Cuba and the US: Necessary Mirrors
In November 1898, white men in Wilmington, North Carolina, overturned the election of Black officials to local government, sparking a riot that led to the burning of the city’s Black business district and the murder of at least 60 Black people. At the very same time, congressmen in the United States were debating how to treat the Indigenous, Black, and mestizo citizens of their new Caribbean possessions following the Spanish American War: Cuba and Puerto Rico. In order to prove their ability to govern themselves—that is, in order to placate the US government—the light-skinned leaders of Cuba’s independence movement pushed aside some of the island’s Black citizens’ ideas about racial democracy and equality.
Thus, 1898 was like so many other moments in US and Cuban history: then, as now, it was impossible to fully understand the history of one nation without the other.
“We share the same blood,” Barack Obama told Cubans, when he visited Cuba in March 2016—the first US president in almost 100 years to do so. “We both live in a new world, colonized by Europeans. Cuba, like the United States, was built in part by slaves brought here from Africa. Like the United States, the Cuban people can trace their heritage to both slaves and slave-owners.”
The story of Obama’s speech is told by Ada Ferrer in the final pages of her new book, Cuba: An American History. For Ferrer, Obama’s visit to Cuba and his remarks there were a perfect example of a dynamic she describes throughout the book: Cuba and the United States hold up a mirror to one another. The history of the two countries has been intertwined. Cubans and Americans see themselves through each other’s eyes.
Looking into this mirror, Ferrer explained in a recent webinar about her book, allows us to see history “askew.” In other words, it has the effect of challenging the familiar stories Cubans and US Americans believe about their countries, enabling them to see the familiar from new angles. Obama’s speech, and the mirror that Ferrer writes of, underscore the profound connection between nations that, for the past few decades, have seen themselves, and have been seen by others, as antagonists.
To see history askew is likewise the goal of Nikole Hannah-Jones in The 1619 Project: A New Origin Story. Understanding the pivotal—indeed, central—role that African enslavement has played in the making of the United States necessarily transforms how we regard the treasured myths of our country’s founding in 1776.
Unlike Ferrer, Hannah-Jones doesn’t explicitly use the metaphor of the mirror; still, I suspect she would like it. In her preface to The 1619 Project, she suggests that the experiences of Black people have always been a kind of mirror the United States could hold up to itself, so as to reveal a much less perfect union. Non-Black citizens of this country might not like what they saw if they were able to look at the United States through the eyes of Black Americans.

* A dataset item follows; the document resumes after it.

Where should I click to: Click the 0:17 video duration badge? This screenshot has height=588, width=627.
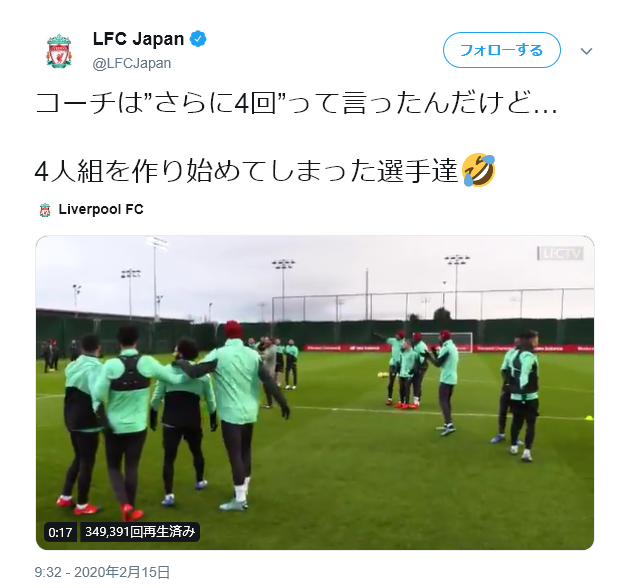point(60,532)
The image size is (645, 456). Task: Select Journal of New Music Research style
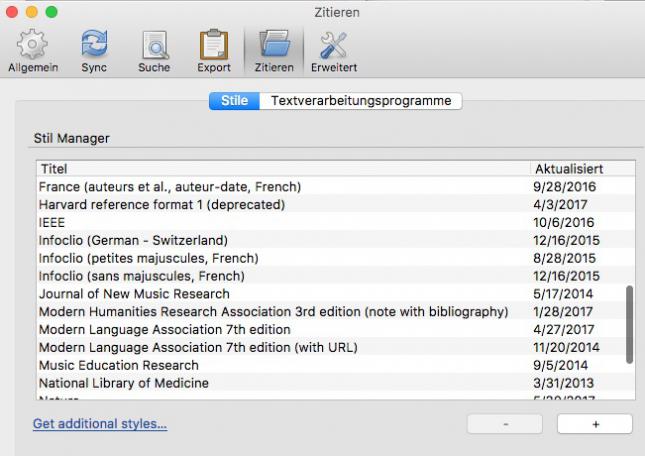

Black people, Hannah-Jones writes, “are the stark reminders of some of [the United States’s] most damning truths.” One of these truths is that “eight in ten Black people would not be in the United States were it not for the institution of slavery in a society founded on ideals of freedom.” US Americans try to hide histories of slavery because it “shames us.” When Black people have used the rhetoric of freedom and rights that appears in the founding documents of the United States, it has been, at least in part, “to reveal this nation’s grave hypocrisies.”
If nations and their peoples hold up mirrors to one another, so, too, do Cuba and The 1619 Project. More to the point, Cuba offers yet another reflection of just how important The 1619 Project is; specifically, by demonstrating the centrality of slavery in the evolution of the Americas. In Cuba, too, the enslavement of Africans made possible the wealth of European empires; it fired the desires of US Americans to annex Cuba and maintain plantation slavery on the island, when they worried this institution would be abolished in their own country; and it animated independence movements against Spain in the 19th century. The afterlife of slavery is an urgent debate in Cuba today, just as it is in the United States.
And yet, Cuba also reflects how much more The 1619 Project could have been, and should have been. This is especially true if we’re to take seriously the book’s central historical claim: that we should view 1619 as a new origin story for the United States—an origin story that acknowledges the role slavery has played in the making of everything since that date. While Obama connected Cuba and the United States through their shared history of colonization and slavery, Hannah-Jones—judging by what she writes in this book—isn’t concerned with such ties.